▶ ЗАДАНИЕ A
Замените «Абхазии» на «Крыму» и приведите фрагмент текста о Рабауле целиком, от слов «Пожалуй, Рабаул нельзя» вниз до слов «на Черноморском побережье.».
▶ ЗАДАНИЕ B
Кратко ответьте на вопросы по тексту о Рабауле:
(i) Сколько лет, по словам автора, прошло со времени посещения Рабаула Кэролайн Майтингер?
(ii) Как часто, судя по афишам, в рабаульском кино идут фильмы?
(iii) Что виднелось между лачугами на окраине вместо декоративных кустов и клумб?
▶ ЗАДАНИЕ C
Перескажите в виде списка абзац текста о Рабауле, который начинается словами «Посредине улицы асфальт». Основные факты нужно сохранить.

▶ ЦИТИРУЕМЫЙ ТЕКСТ
»»
Формальности по приемке судна несложны, и скоро нам разрешили выйти в город. Полицейский офицер проверил у трапа наши «мореходки», и вот витязяне впервые встали на чужую землю.
Пройдя неогороженную территорию порта, мы оказались на тенистых рабаульских улицах. В книге Кэролайн Майтингер «Охота за головами на Соломоновых островах» рассказывается о посещении автором Рабаула[14]. Но ее Рабаул совсем не похож на Рабаул наших дней. С тех пор прошло приблизительно двадцать лет. За это время два больших землетрясения и военные действия во время второй мировой войны полностью разрушили прежний город.
Пожалуй, Рабаул нельзя назвать городом в обычном понятии. Мы сошлись на том, что Рабаул больше всего похож на селение где-нибудь в Абхазии. В самом деле, одноэтажные деревянные домики с верандами, яркая сочная растительность, среди которой выделяются раскидистые магнолии, покрытые крупными белыми цветами, совсем такие, как на Черноморском побережье.
Посредине улицы асфальт, а по обе стороны от него полосы травы с протоптанными тропками. Совсем далеко от дороги и друг от друга — коттеджи. Эти легкие постройки типа бунгало распространились из Индии по всем тропическим странам. Стены таких домиков почти целиком состоят из стеклянных жалюзи… А зачем за каждым домиком внушительных размеров цистерна? Это мы узнаем несколько позже.
Вот та улица, очевидно, главная. На ней больше автомобилей, самых ярких, необычных расцветок. Здесь магазины, они тоже одноэтажные, с широко распахнутыми дверями. Проходим агентство воздушного флота, а за ним кино — большое здание барачного типа. Судя по афишам, здесь фильмы идут только два раза в неделю.
На улицах людей немного, особенно мало европейцев. Позже мы узнали, что объясняется это совсем не преобладанием в городе местного населения, которое живет в основном по окраинам. Просто Рабаул, как писала и Кэролайн Майтингер, стоит, кажется, на первом месте в мире по количеству автомобилей на душу, причем в расчет, разумеется, принимают только «белые души». По этой же причине отсутствуют тротуары. Все — для «белых» владельцев автомобилей, для пешеходов — ничего.
Мы прошли не один километр по длинным рабаульским улицам, прежде чем вышли на окраину, где характер построек резко изменился. Небольшие фанерные лачуги стояли близко друг к другу. Между ними не было ни декоративных кустов, ни клумб, а виднелась только фиолетовая листва бататов. Аборигены — мужчины с повязками на бедрах, женщины в поношенных свободных платьях, ребятишки, большей частью совсем голые — с интересом смотрели на нас. С интересом, но и с опаской. Слухи разносятся быстро. Они уже знали, что это идут люди с белого красивого корабля, но зачем?..
На острове Новая Британия преобладают папуасы, вывезенные из Новой Гвинеи, и меланезийцы.
««
▶ МАТЕРИАЛ
»»
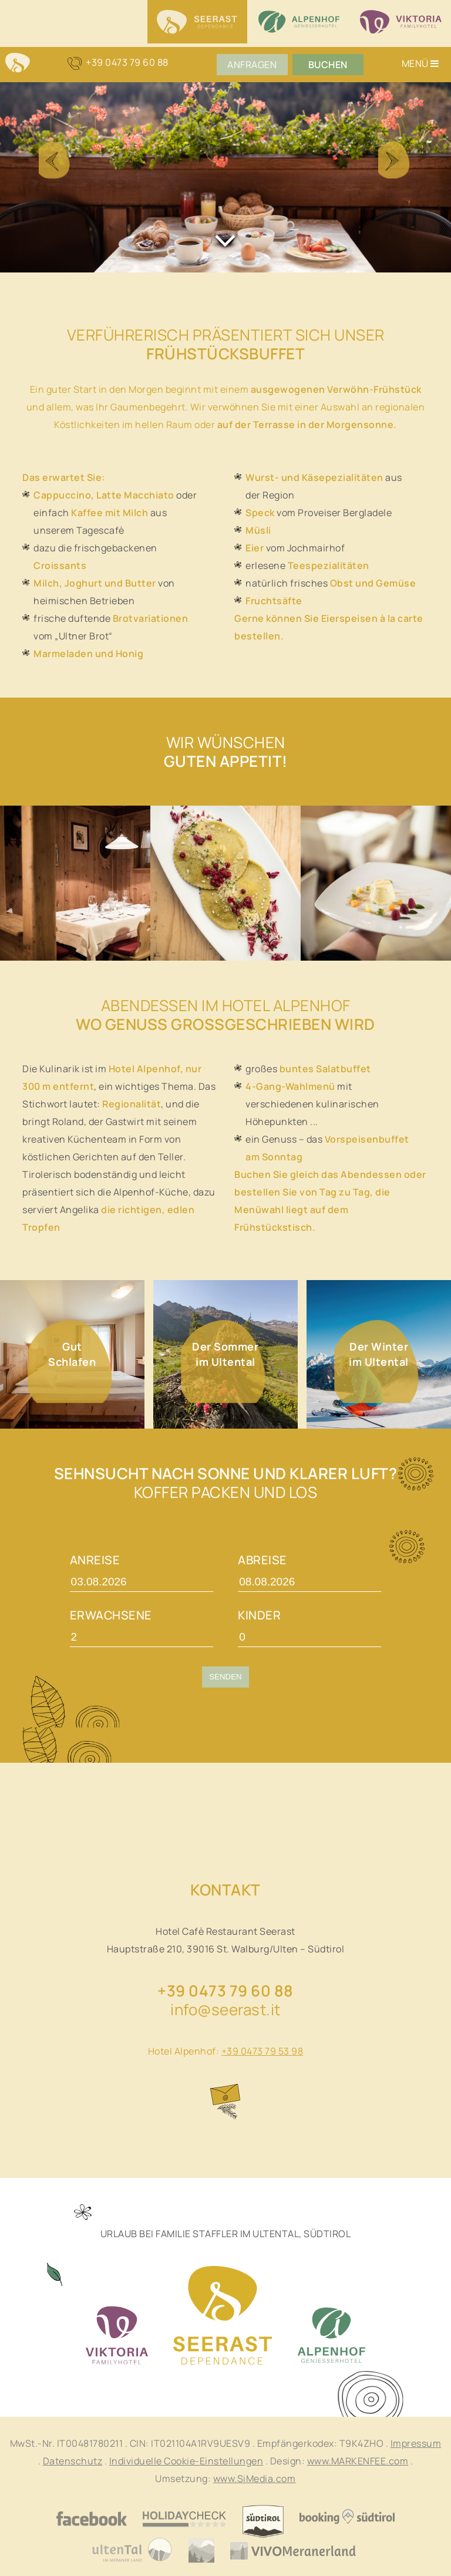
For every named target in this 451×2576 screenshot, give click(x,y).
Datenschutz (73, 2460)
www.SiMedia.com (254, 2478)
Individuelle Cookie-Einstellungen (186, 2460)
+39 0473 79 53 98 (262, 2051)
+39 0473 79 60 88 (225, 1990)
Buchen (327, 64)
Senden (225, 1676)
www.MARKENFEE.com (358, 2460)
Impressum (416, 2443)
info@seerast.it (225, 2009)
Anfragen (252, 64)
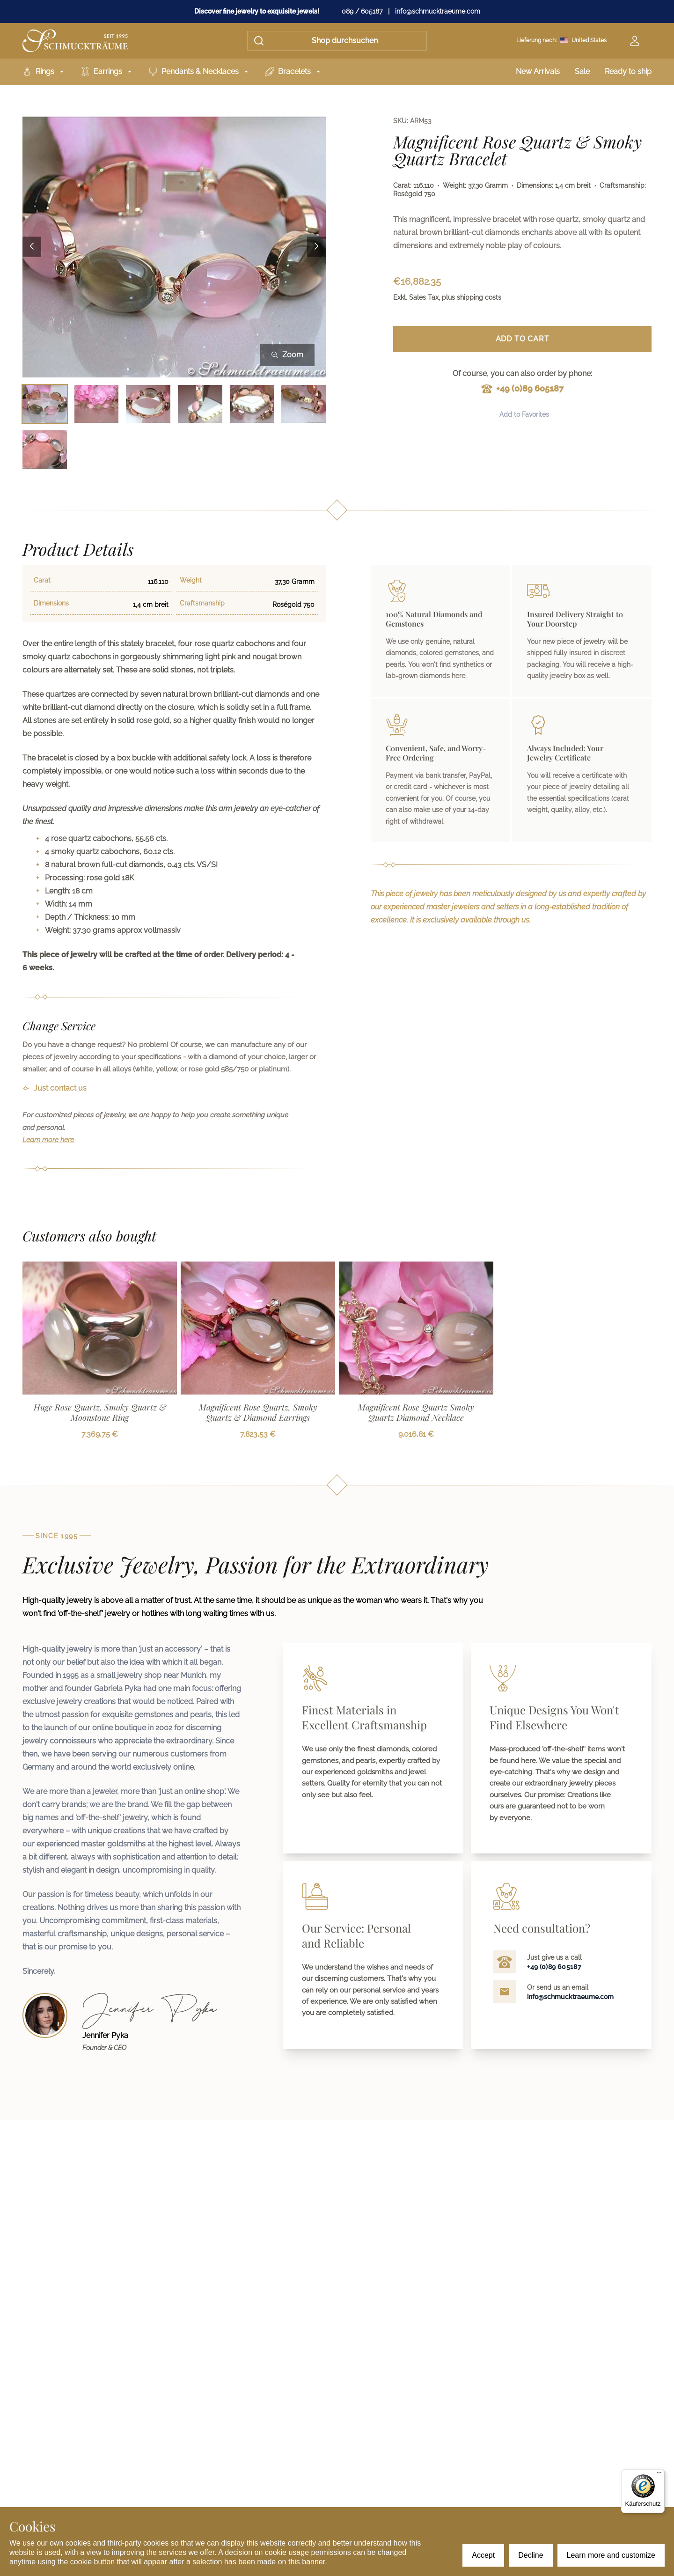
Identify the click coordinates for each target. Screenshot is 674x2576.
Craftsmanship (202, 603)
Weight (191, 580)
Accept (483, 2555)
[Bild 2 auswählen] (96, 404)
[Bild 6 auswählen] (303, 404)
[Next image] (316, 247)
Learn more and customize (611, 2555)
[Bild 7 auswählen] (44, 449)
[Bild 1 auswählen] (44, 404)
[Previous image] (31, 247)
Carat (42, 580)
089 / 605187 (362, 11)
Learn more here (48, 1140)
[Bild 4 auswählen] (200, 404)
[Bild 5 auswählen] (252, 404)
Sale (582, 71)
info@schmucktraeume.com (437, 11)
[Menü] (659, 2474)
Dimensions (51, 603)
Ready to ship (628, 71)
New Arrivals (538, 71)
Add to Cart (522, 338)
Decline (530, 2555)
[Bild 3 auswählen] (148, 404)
««
»»
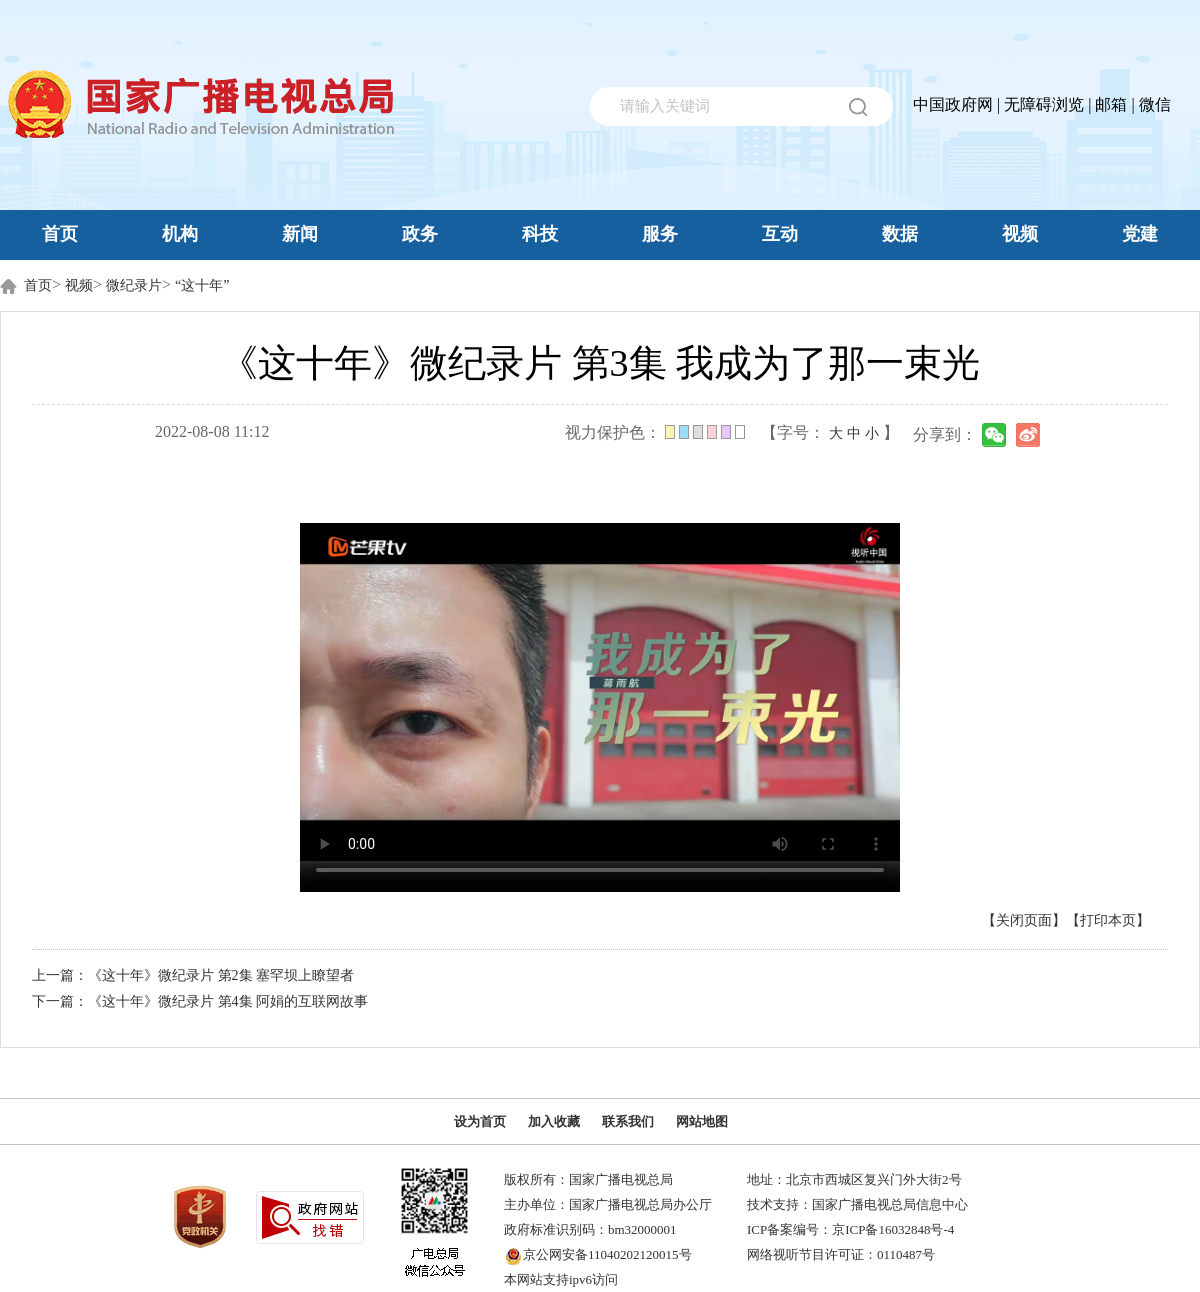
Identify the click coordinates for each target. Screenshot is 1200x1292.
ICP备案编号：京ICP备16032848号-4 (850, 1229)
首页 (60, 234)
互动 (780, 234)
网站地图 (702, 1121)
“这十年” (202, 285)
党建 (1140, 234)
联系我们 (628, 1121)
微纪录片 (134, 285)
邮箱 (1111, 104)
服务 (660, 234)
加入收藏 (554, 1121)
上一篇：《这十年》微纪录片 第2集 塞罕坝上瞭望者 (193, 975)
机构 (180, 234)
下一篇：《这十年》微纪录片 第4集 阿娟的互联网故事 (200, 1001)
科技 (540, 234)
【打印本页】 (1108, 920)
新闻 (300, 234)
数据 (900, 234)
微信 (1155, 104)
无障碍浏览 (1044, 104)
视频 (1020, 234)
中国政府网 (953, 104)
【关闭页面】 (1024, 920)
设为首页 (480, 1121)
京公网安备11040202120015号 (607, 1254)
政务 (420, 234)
««
»»
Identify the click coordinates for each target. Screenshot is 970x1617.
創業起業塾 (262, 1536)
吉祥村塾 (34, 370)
««
▶ РЕЗУЛЬТАТ УПРАЖНЕНИЯ A
Пожалуй, Рабаул нельзя назвать городом в обычном понятии. Мы сошлись на том, что Рабаул больше всего похож на селение где-нибудь в Крыму. В самом деле, одноэтажные деревянные домики с верандами, яркая сочная растительность, среди которой выделяются раскидистые магнолии, покрытые крупными белыми цветами, совсем такие, как на Черноморском побережье.

▶ РЕЗУЛЬТАТ УПРАЖНЕНИЯ B
(i) Приблизительно двадцать лет.
(ii) Только два раза в неделю.
(iii) Фиолетовая листва бататов.

▶ РЕЗУЛЬТАТ УПРАЖНЕНИЯ C
- Посредине улицы асфальт, по обе стороны от него полосы травы с протоптанными тропками.
- Коттеджи стоят далеко от дороги и друг от друга.
- Это легкие постройки типа бунгало, распространившиеся из Индии по всем тропическим странам.
- Стены домиков почти целиком состоят из стеклянных жалюзи.
- За каждым домиком стоит внушительная цистерна, ее назначение авторы узнали позже.